Peripheral arterial disease (PAD) is a major complication of systemic atherosclerosis which affects approximately 12 million Americans. The lower extremity is the most common site for PAD where current medical treatments target systemic atherosclerosis but are not able to improve perfusion to the ischemic limb and directly treat the problem in PAD. There is a pressing clinical need for therapeutic approaches for PAD. Though only fully recognized as a true biologic entity less than 15 years ago, micro-RNAs (miRs) which are 15 - 23 nucleotide long RNA's, are now appreciated to be key regulators of gene expression; especially in the adaptive response to injury. The best characterized method by which miRs regulate gene expression is by their ability to bind to the 3' un-translated region of a target mRNA and thereby reducing mRNA expression or protein translation. However, a single miR can regulate entire biologic pathways by affecting several functionally related genes thus making miRs attractive therapeutic agents. We found that miR-93 appears to play a critical role in experimental PAD. Following HLI, C57BL/6 (B6) mice have excellent perfusion recovery and little tissue loss. In contrast, in Balb/C mice perfusion recovery is limited and necrosis is common. Utilizing both experimental and computational approaches we identified mir- 93 as the miR that was MOST differentially expressed based on the combination of strain and ischemia. miR- 93 was significantly increased following HLI (p<0.0001 and >4-fold increase) in B6 mice not in Bab/C. Local delivery of a pre-miR93 led to greater perfusion recovery in Balb/C mice and systemic delivery of a miR-93 antagomer impaired perfusion recovery in C57/Bl6 mice. In-vitro, antagomers to miR-93 increased the extent of hypoxia induced apoptosis while treatment with pre-miR-93 reduced the extent of hypoxia-induced apoptosis in both cell types. Antagomers to miR-93 reduced, and administration of pre-miR 93 increased, proliferation. We consistently found that the cycle genes p53, E2F1, and p21 were altered. Collectively, central hypothesis that miR-93, can serve as a potent modulator of post-natal angiogenesis in PAD though its ability to regulate cycle genes alone, or with other potential targets.
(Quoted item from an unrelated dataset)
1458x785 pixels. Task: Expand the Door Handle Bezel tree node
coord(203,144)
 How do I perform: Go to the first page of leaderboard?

Specific Aim 1) : Define the role that miR-93 plays in-vivo in regulating the extent of blood flow recovery post-HLI using gain of function and loss of function approaches by the examination of mice at appropriate pre-selected time points.
Specific Aim 2) : Utilize in-vitro studies to determine the extent to which th gene expression changes induced by miR-93 can be directly linked to miR-93/mRNA interactions and establish the extent to which the gene expression changes induced by miR-93 are cell and condition specific.
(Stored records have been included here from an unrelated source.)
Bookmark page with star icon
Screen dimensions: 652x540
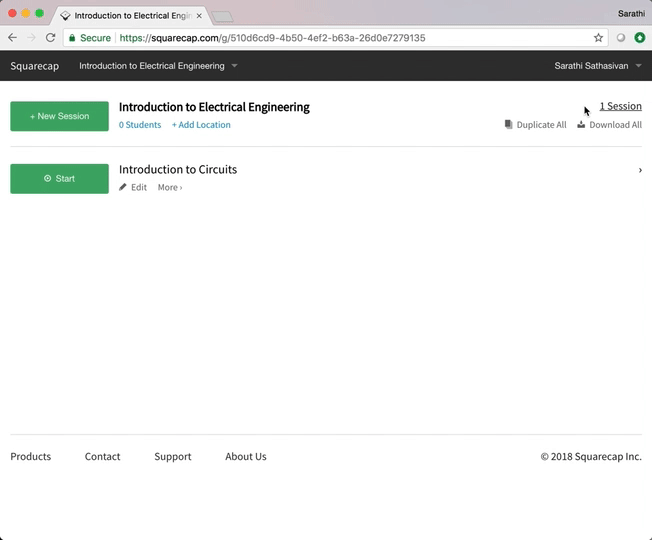pos(598,38)
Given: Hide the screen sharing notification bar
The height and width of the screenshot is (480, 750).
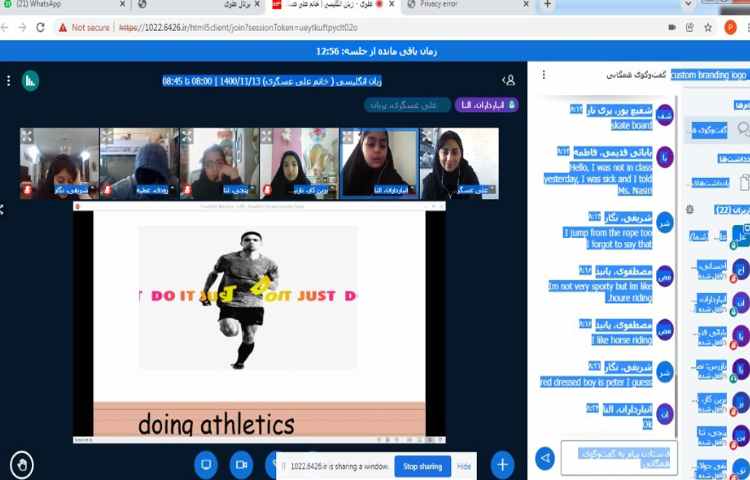Looking at the screenshot, I should click(x=464, y=466).
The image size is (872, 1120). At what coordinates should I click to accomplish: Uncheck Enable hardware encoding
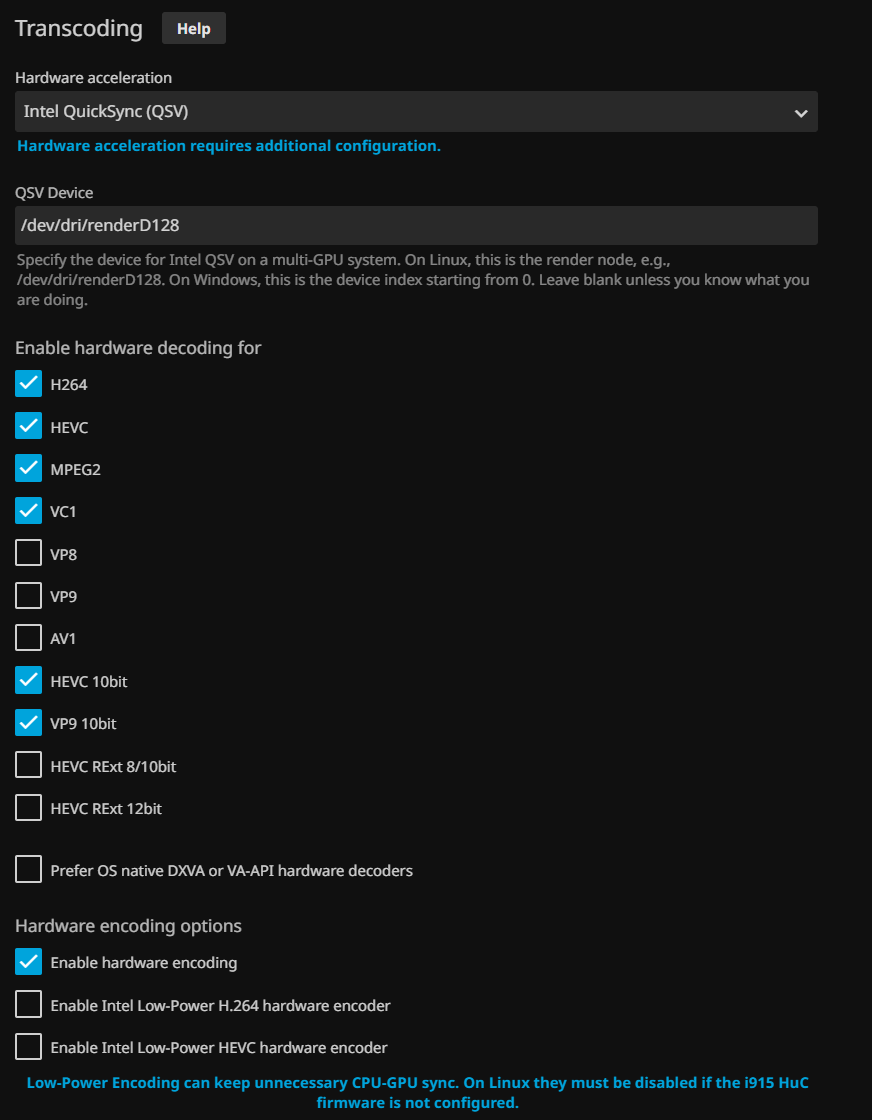29,963
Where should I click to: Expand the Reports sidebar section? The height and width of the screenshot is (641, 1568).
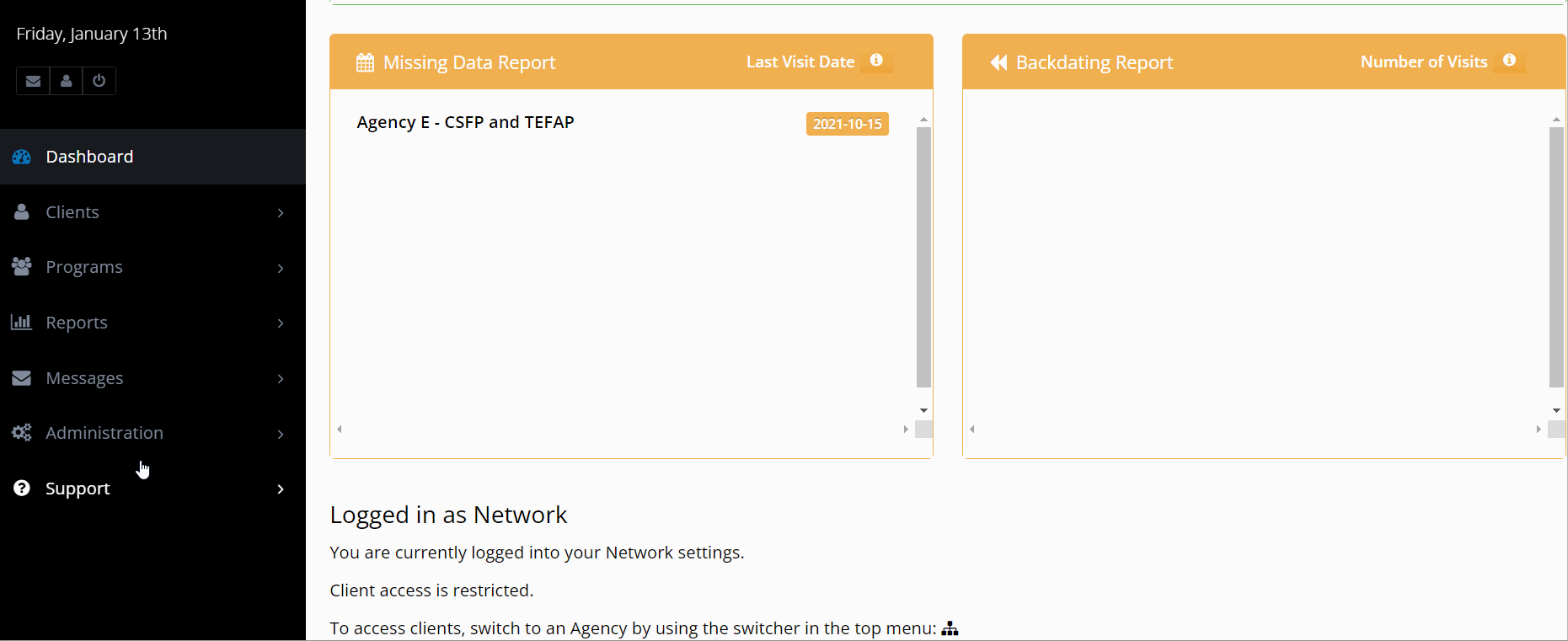point(77,323)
Specific Aim 3) : Measure miR-93 in an established bank of human plasma and skeletal human samples from patients with varying severity of PAD as well as a group of non-PAD controls.
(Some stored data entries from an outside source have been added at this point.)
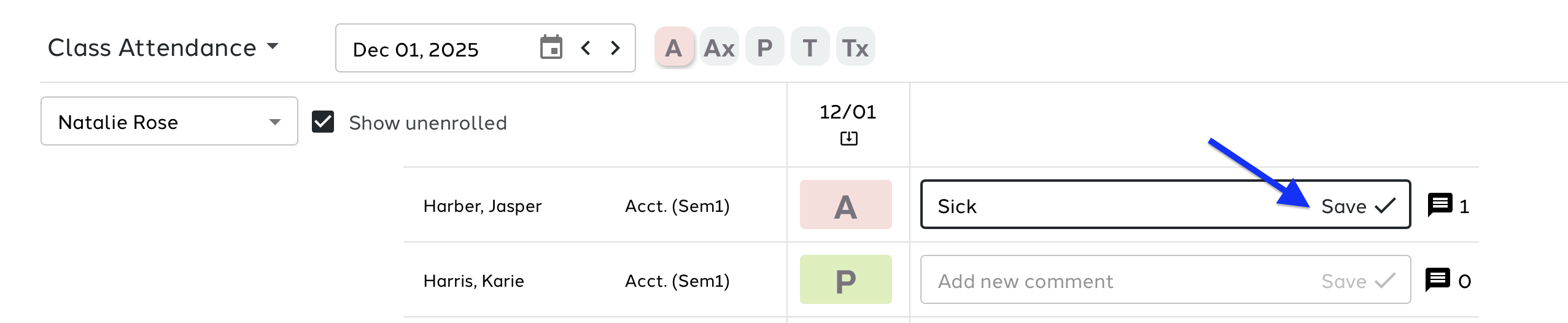Image resolution: width=1568 pixels, height=323 pixels.
Task: Click Save in Karie's comment box
Action: pyautogui.click(x=1358, y=281)
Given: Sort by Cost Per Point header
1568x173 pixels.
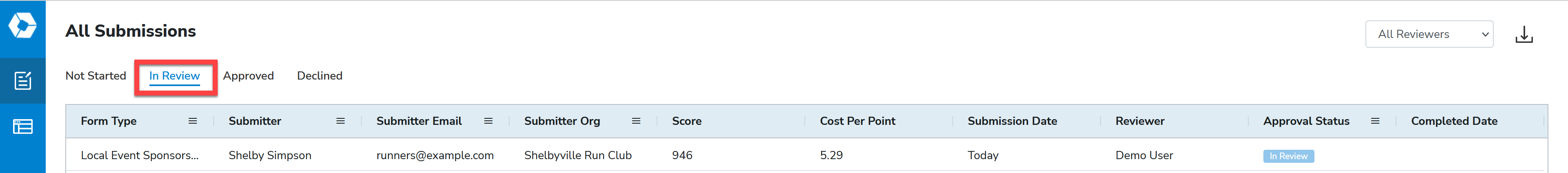Looking at the screenshot, I should point(858,121).
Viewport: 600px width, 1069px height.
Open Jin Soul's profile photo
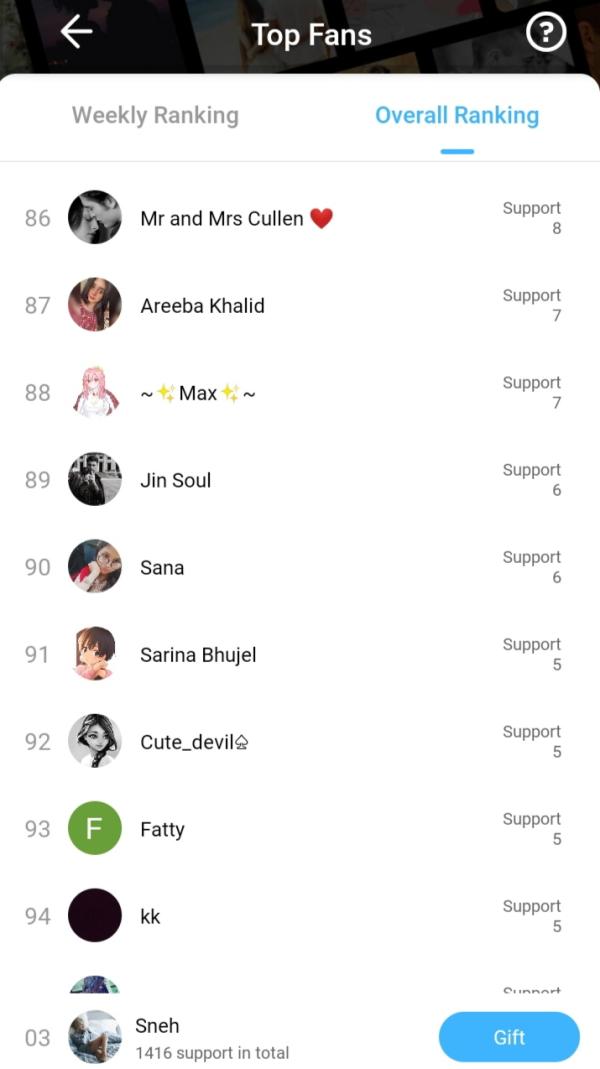pos(95,480)
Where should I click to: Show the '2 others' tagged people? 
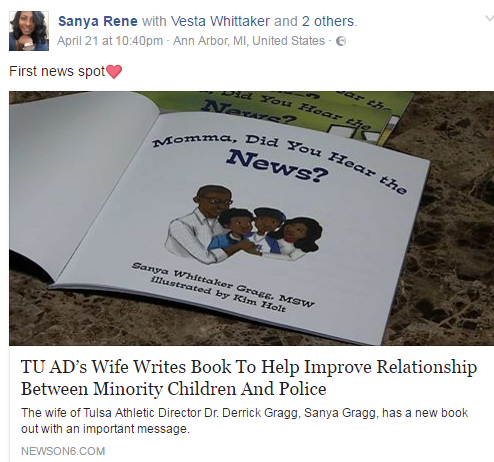328,21
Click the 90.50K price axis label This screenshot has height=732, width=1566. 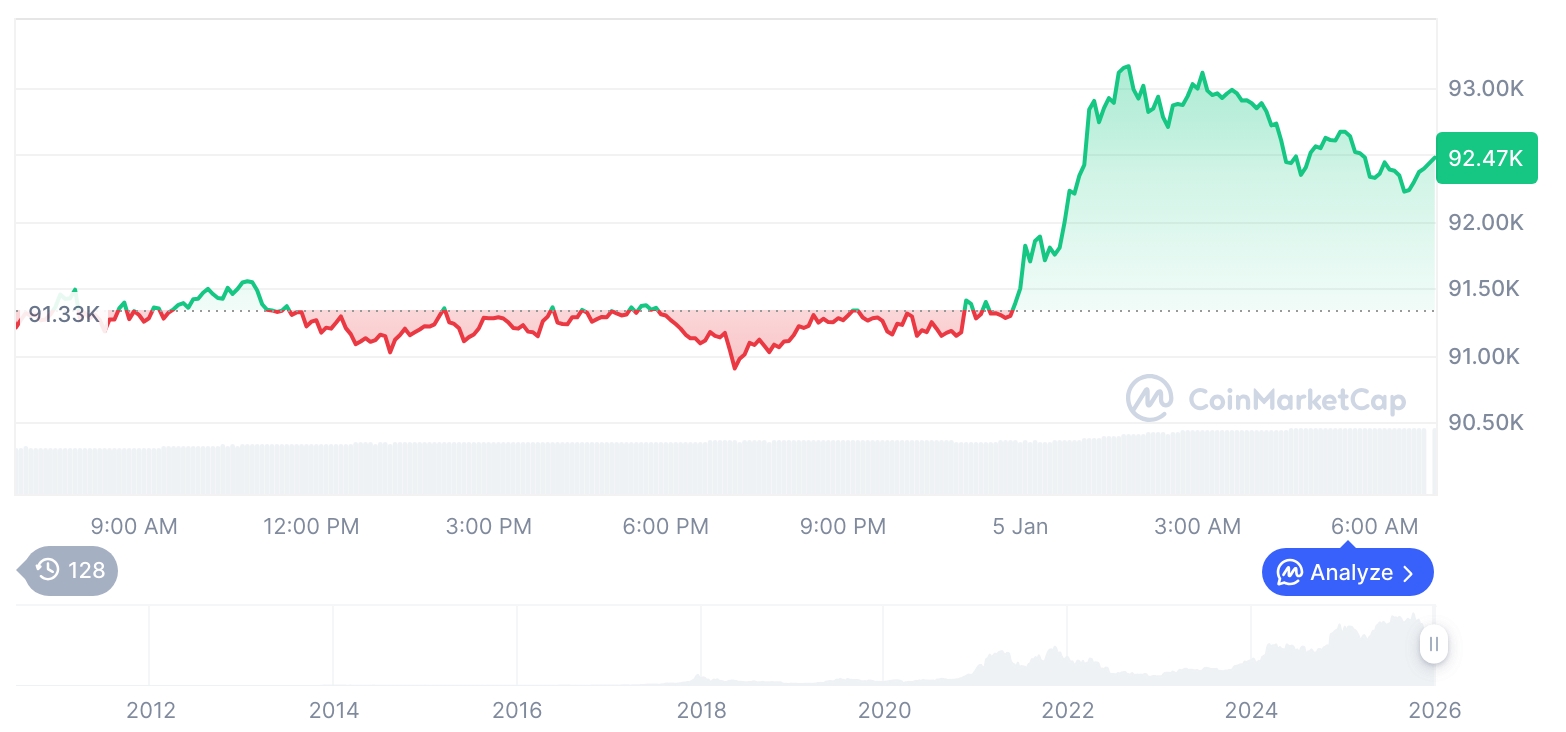point(1486,422)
Peripheral arterial disease (PAD) is a major health problem caused by atherosclerosis that impairs blood flow to the legs. Currently, there are no medical therapies that have the ability to improve blood flow to the legs of patients suffering from the devastating and debilitating symptoms of PAD. While it has classically been taught that DNA makes RNA and RNA makes protein, a number of other processes alter gene expression. Micro- RNA's are 15 - 23 base (nucleotide) long RNA's that are now appreciated to be key regulators of gene expression; especially in the adaptive response to injury such as occurs in PAD. We have identified a microRNA that plays a critical role in PAD and the goal of this project is to rapidly advance our understanding of miR-93 in both experimental and human PAD.